> Task description: In the entries below, find the line with "The height and width of the screenshot is (352, 603)." and the line with "Task: Select the PDF/A conversion icon". Return those two lines and all lines between them, exactly.

> Records shown:

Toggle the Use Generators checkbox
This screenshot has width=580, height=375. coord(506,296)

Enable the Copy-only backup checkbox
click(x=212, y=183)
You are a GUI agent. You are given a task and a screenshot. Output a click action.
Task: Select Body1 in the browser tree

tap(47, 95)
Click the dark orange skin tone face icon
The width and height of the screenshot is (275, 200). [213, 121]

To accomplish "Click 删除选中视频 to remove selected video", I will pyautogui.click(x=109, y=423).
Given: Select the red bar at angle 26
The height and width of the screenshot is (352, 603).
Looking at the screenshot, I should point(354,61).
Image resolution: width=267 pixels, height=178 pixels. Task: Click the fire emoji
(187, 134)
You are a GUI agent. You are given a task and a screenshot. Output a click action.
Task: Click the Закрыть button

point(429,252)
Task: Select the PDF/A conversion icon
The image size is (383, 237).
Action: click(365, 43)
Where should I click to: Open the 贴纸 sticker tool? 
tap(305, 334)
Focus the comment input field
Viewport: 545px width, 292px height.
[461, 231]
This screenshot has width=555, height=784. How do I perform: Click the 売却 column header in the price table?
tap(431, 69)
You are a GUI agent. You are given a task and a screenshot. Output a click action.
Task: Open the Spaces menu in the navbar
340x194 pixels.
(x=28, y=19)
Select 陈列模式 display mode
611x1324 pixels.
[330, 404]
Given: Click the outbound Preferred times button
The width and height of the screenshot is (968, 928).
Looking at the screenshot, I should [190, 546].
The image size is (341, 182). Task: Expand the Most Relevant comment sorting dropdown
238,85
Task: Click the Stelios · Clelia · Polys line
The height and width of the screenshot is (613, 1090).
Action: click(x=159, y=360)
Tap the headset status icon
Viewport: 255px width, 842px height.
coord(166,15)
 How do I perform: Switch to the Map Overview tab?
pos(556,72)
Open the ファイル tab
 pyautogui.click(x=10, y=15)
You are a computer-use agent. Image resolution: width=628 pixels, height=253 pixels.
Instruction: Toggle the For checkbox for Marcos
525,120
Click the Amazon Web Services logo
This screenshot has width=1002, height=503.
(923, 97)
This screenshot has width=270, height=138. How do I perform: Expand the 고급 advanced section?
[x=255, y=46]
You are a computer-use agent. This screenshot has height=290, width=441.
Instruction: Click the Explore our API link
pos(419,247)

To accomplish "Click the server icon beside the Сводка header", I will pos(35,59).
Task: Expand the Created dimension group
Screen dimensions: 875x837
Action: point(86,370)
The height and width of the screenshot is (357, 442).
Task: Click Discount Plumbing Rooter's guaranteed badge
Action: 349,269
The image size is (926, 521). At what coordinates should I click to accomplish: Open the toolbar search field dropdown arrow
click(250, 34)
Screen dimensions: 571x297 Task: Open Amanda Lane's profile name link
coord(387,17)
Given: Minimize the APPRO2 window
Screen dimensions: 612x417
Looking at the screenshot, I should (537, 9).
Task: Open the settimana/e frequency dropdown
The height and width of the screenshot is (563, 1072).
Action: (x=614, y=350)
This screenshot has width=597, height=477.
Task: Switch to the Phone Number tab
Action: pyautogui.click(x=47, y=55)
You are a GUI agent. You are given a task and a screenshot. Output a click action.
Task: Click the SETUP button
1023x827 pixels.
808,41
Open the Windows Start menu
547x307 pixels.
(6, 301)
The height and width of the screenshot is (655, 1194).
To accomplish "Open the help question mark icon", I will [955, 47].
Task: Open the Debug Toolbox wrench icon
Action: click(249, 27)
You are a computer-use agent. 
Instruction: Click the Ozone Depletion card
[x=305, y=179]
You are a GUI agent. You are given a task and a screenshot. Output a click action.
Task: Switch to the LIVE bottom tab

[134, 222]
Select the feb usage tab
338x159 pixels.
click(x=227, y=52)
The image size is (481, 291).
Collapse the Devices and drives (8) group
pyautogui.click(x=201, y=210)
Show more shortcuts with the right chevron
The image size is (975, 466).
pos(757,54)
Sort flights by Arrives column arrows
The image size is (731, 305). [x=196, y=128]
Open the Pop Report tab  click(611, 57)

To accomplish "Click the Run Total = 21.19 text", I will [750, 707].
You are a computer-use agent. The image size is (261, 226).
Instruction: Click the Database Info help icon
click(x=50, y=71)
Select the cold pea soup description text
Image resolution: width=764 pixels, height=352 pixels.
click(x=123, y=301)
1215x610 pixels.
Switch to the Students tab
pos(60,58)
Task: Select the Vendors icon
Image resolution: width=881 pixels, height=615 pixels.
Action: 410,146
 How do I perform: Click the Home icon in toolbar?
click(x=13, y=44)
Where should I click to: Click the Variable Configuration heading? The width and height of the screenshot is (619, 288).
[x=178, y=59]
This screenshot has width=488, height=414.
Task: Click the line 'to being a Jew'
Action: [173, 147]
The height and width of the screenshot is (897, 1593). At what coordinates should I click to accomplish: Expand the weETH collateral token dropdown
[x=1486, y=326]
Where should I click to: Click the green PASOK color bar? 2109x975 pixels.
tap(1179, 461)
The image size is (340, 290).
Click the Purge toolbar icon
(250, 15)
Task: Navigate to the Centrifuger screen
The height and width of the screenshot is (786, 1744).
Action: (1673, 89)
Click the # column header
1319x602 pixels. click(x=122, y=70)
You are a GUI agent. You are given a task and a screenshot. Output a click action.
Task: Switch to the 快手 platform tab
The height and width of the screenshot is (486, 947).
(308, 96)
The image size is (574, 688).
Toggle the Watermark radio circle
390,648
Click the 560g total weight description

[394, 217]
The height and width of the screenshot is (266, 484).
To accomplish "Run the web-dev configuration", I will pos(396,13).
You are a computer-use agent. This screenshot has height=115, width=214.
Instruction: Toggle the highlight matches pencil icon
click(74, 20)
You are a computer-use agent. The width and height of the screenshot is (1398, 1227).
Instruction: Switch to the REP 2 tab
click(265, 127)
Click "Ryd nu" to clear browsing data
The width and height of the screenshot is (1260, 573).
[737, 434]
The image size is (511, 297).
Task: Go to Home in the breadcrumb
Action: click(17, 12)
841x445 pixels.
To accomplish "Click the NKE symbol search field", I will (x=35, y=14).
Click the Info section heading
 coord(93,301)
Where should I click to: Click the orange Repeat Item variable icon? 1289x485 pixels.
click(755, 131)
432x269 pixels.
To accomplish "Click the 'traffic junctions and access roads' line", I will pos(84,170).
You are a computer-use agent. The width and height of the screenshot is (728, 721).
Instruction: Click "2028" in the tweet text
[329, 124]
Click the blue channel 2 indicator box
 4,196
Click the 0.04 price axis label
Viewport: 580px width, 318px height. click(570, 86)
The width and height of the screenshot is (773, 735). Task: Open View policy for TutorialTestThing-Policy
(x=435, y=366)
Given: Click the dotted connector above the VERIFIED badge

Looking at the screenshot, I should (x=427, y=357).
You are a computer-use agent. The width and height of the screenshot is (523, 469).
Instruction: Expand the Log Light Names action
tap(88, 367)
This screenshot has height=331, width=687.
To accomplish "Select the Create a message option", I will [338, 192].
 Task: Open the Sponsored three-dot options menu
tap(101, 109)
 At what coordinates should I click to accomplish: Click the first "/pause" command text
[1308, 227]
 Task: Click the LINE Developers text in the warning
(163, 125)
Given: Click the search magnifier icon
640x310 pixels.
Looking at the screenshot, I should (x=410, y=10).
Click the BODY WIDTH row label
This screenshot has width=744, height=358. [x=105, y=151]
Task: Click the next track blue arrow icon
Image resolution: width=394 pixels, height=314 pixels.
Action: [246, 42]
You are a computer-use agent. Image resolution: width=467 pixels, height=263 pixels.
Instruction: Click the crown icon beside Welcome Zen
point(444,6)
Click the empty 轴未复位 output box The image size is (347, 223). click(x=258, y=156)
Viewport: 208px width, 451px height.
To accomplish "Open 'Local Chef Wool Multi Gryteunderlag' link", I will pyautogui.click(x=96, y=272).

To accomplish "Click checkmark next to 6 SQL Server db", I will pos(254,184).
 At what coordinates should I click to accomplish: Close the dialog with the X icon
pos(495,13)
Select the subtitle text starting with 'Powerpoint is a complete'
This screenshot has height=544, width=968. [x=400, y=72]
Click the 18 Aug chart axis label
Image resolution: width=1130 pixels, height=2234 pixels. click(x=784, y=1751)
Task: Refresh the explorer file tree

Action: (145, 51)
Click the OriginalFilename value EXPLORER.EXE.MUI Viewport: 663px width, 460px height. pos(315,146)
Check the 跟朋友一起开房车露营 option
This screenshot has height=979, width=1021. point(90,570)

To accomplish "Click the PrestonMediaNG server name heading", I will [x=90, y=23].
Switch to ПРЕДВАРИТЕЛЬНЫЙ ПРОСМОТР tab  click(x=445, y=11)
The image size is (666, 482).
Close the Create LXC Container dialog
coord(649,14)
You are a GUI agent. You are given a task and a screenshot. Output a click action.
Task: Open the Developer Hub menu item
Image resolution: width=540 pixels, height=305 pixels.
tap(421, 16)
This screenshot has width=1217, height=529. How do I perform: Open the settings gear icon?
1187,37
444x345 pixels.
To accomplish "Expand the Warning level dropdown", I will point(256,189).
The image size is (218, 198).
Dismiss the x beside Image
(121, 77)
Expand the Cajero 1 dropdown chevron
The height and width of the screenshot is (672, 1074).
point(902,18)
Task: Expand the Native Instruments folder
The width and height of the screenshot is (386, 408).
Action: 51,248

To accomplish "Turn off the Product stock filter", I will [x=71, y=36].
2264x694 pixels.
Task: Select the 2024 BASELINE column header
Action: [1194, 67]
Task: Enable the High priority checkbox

> Response:
The height and width of the screenshot is (352, 603).
Looking at the screenshot, I should point(354,61).
Image resolution: width=267 pixels, height=178 pixels. Task: Click the fire emoji
(187, 134)
You are a GUI agent. You are given a task and a screenshot. Output a click action.
Task: Click the Закрыть button

point(429,252)
Task: Select the PDF/A conversion icon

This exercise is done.